Hadoop Filesystems
Hadoop has an abstract notion of filesystems, of which HDFS is just one implementation. The Java abstract class org.apache.hadoop.fs.FileSystem represents the client interface to a filesystem in Hadoop, and there are several concrete implementations. The main ones that ship with Hadoop are described in Table 3-1.
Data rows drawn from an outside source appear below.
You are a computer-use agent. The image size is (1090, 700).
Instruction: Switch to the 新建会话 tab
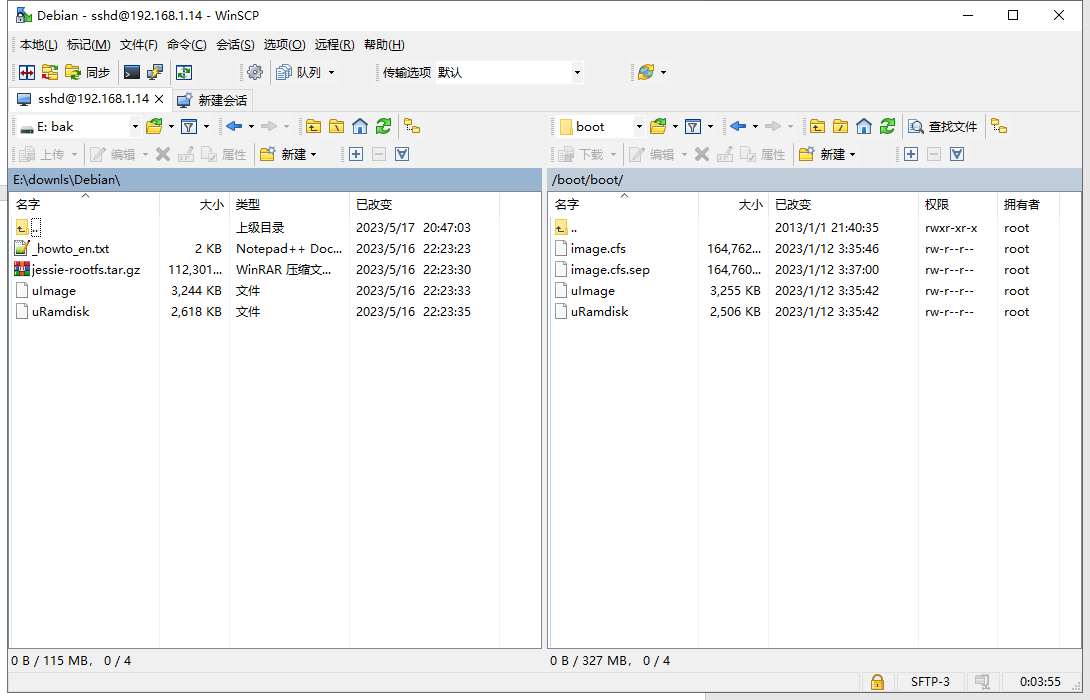tap(212, 100)
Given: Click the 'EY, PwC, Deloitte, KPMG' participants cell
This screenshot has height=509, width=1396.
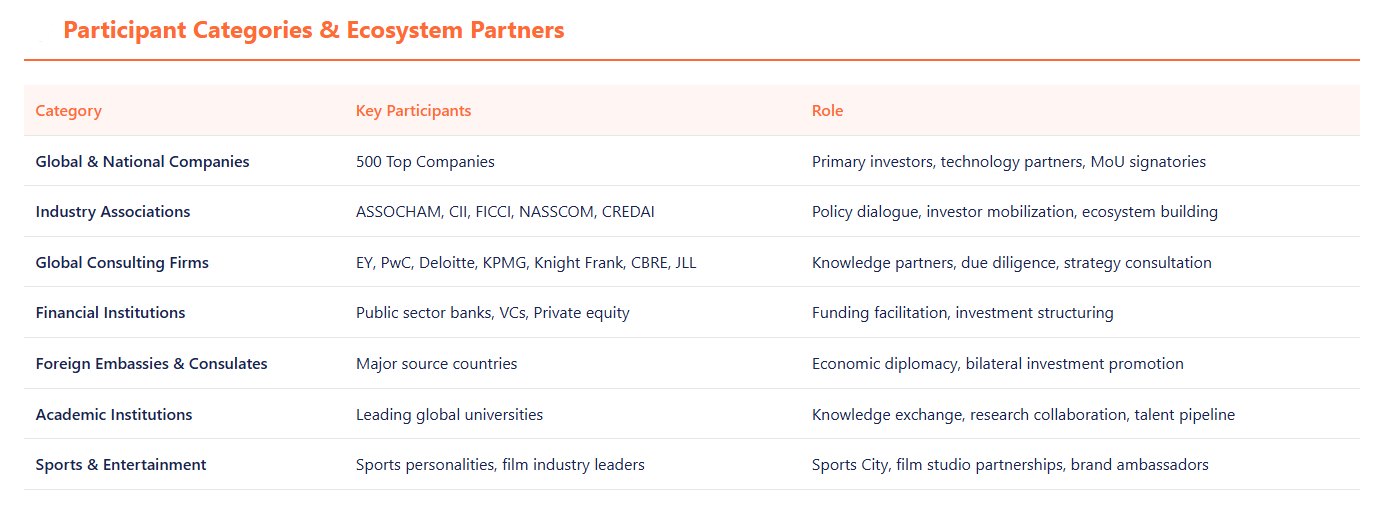Looking at the screenshot, I should (x=526, y=263).
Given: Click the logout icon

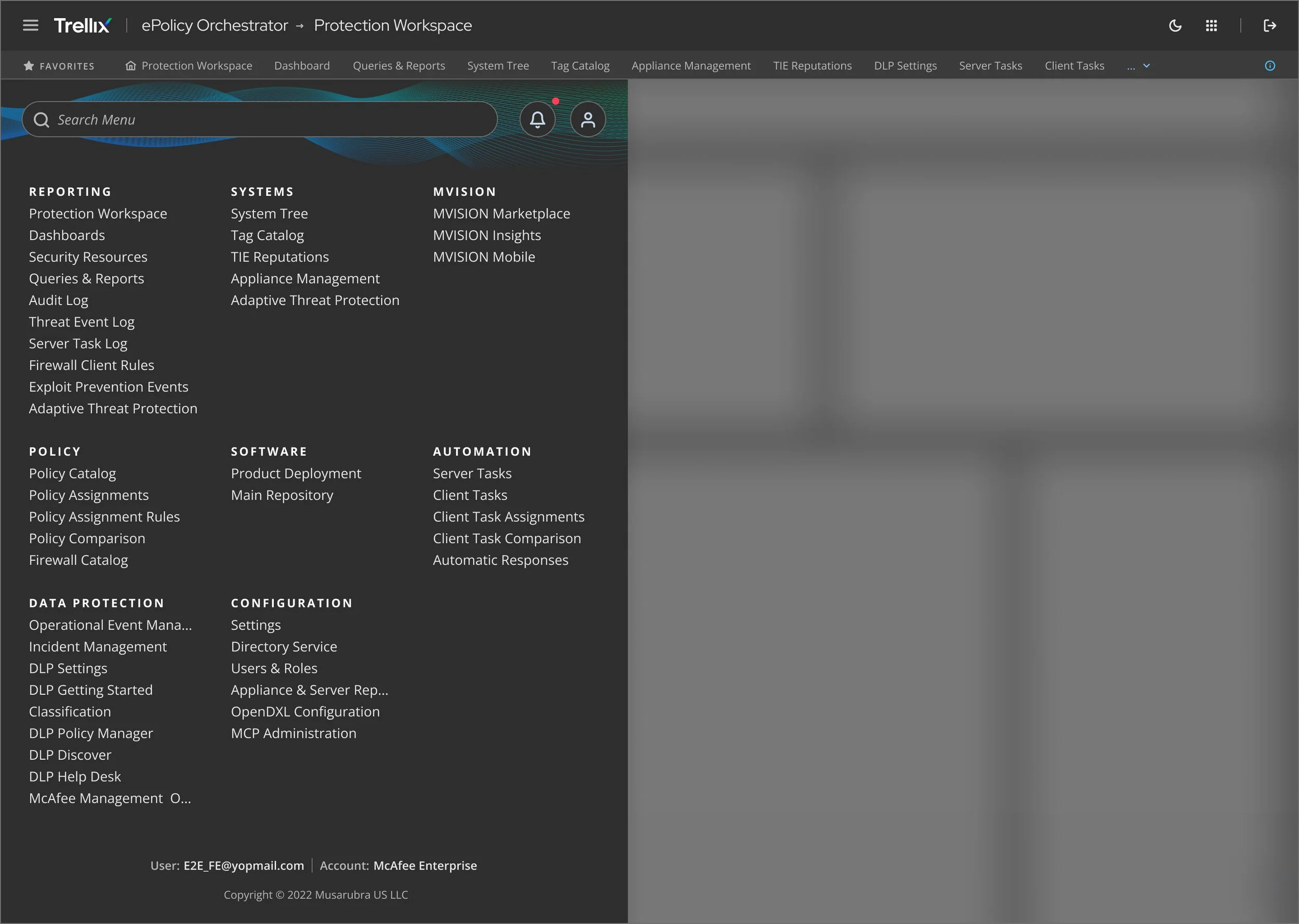Looking at the screenshot, I should tap(1269, 25).
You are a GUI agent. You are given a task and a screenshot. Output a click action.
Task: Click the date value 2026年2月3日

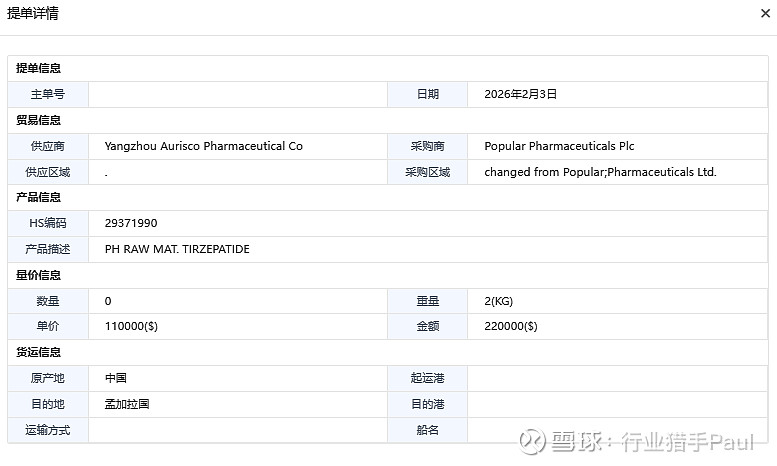[520, 94]
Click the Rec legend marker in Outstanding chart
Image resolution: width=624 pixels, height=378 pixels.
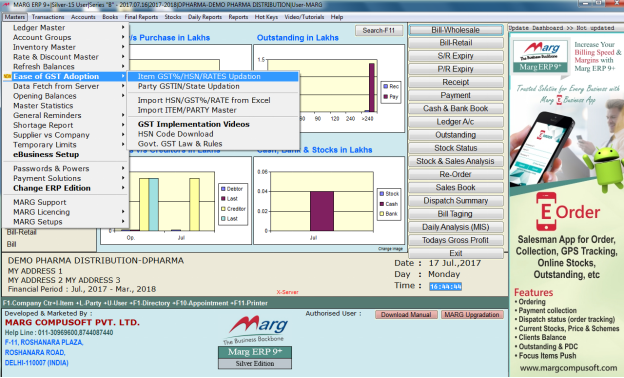pyautogui.click(x=386, y=86)
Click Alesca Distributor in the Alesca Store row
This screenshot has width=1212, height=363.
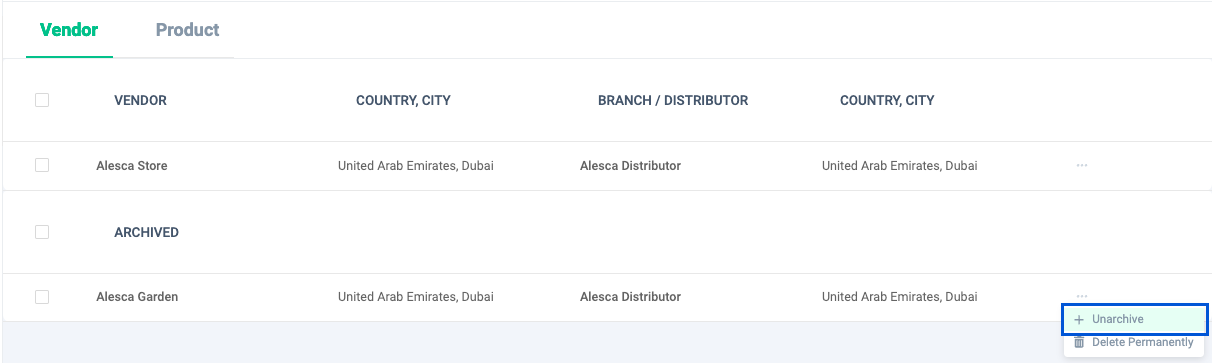[630, 166]
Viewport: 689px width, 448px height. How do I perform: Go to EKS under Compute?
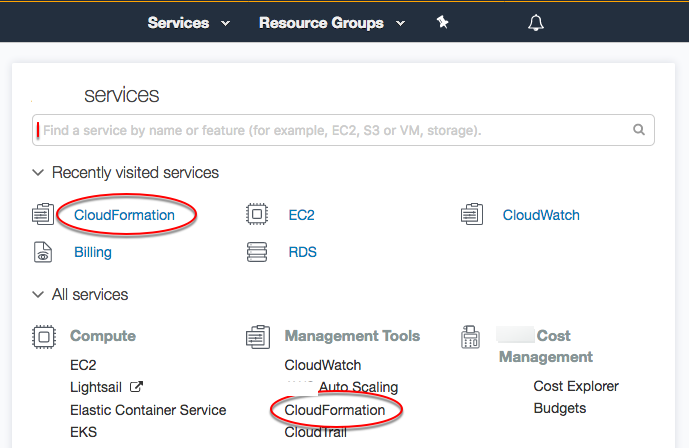83,432
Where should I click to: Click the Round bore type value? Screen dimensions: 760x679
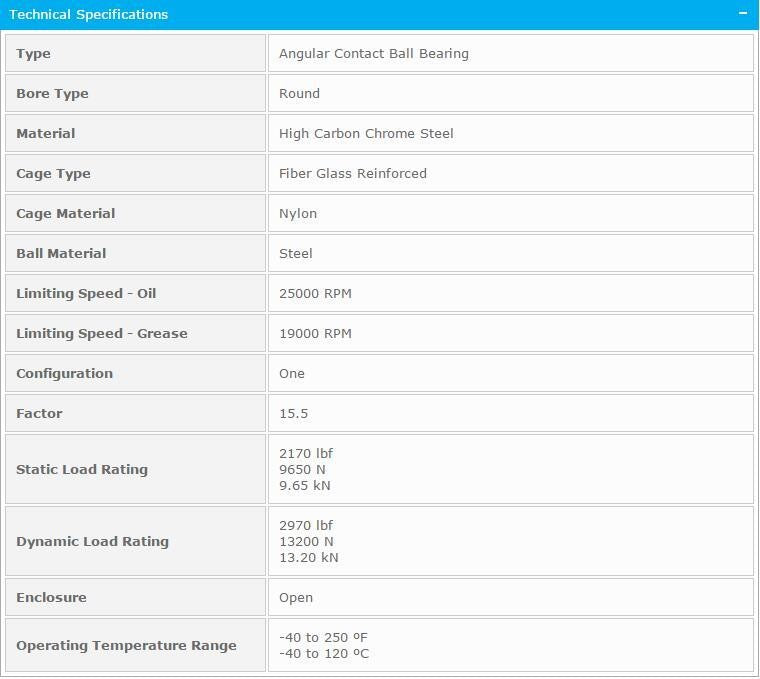point(299,94)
Filesystem | URI scheme | Java implementation (all under org.apache.hadoop) | Description | |
---|---|---|---|---|
Local | file | fs.LocalFileSystem | A filesystem for a locally connected disk with client-side checksums. Use RawLocalFileSystem for a local filesystem with no checksums. See LocalFileSystem. | |
HDFS | hdfs | hdfs.DistributedFileSystem | Hadoop’s distributed filesystem. HDFS is designed to work efficiently in conjunction with MapReduce. | |
WebHDFS | webhdfs | hdfs.web.WebHdfsFileSystem | A filesystem providing authenticated read/write access to HDFS over HTTP. See HTTP. | |
Secure | WebHDFS | swebhdfs | hdfs.web.SWebHdfsFileSystem | The HTTPS version of WebHDFS. |
HAR | har | fs.HarFileSystem | A filesystem layered on another filesystem for archiving files. Hadoop Archives are used for packing lots of files in HDFS into a single archive file to reduce the namenode’s memory usage. Use the hadoop archive command to create HAR files. | |
View | viewfs | viewfs.ViewFileSystem | A client-side mount table for other Hadoop filesystems. Commonly used to create mount points for federated namenodes (see HDFS Federation). | |
FTP | ftp | fs.ftp.FTPFileSystem | A filesystem backed by an FTP server. | |
S3 | s3a | fs.s3a.S3AFileSystem | A filesystem backed by Amazon S3. Replaces the older s3n (S3 native) implementation. | |
Azure | wasb | fs.azure.NativeAzureFileSystem | A filesystem backed by Microsoft Azure. | |
Swift | swift | fs.swift.snative.SwiftNativeFileSystem | A filesystem backed by OpenStack Swift. |
Hadoop provides many interfaces to its filesystems, and it generally uses the URI scheme to pick the correct filesystem instance to communicate with. For example, the filesystem shell that we met in the previous section operates with all Hadoop filesystems. To list the files in the root directory of the local filesystem, type:
% hadoop fs -ls file:///
Although it is possible (and sometimes very convenient) to run MapReduce programs that access any of these filesystems, when you are processing large volumes of data you should choose a distributed filesystem that has the data locality optimization, notably HDFS (see Scaling Out).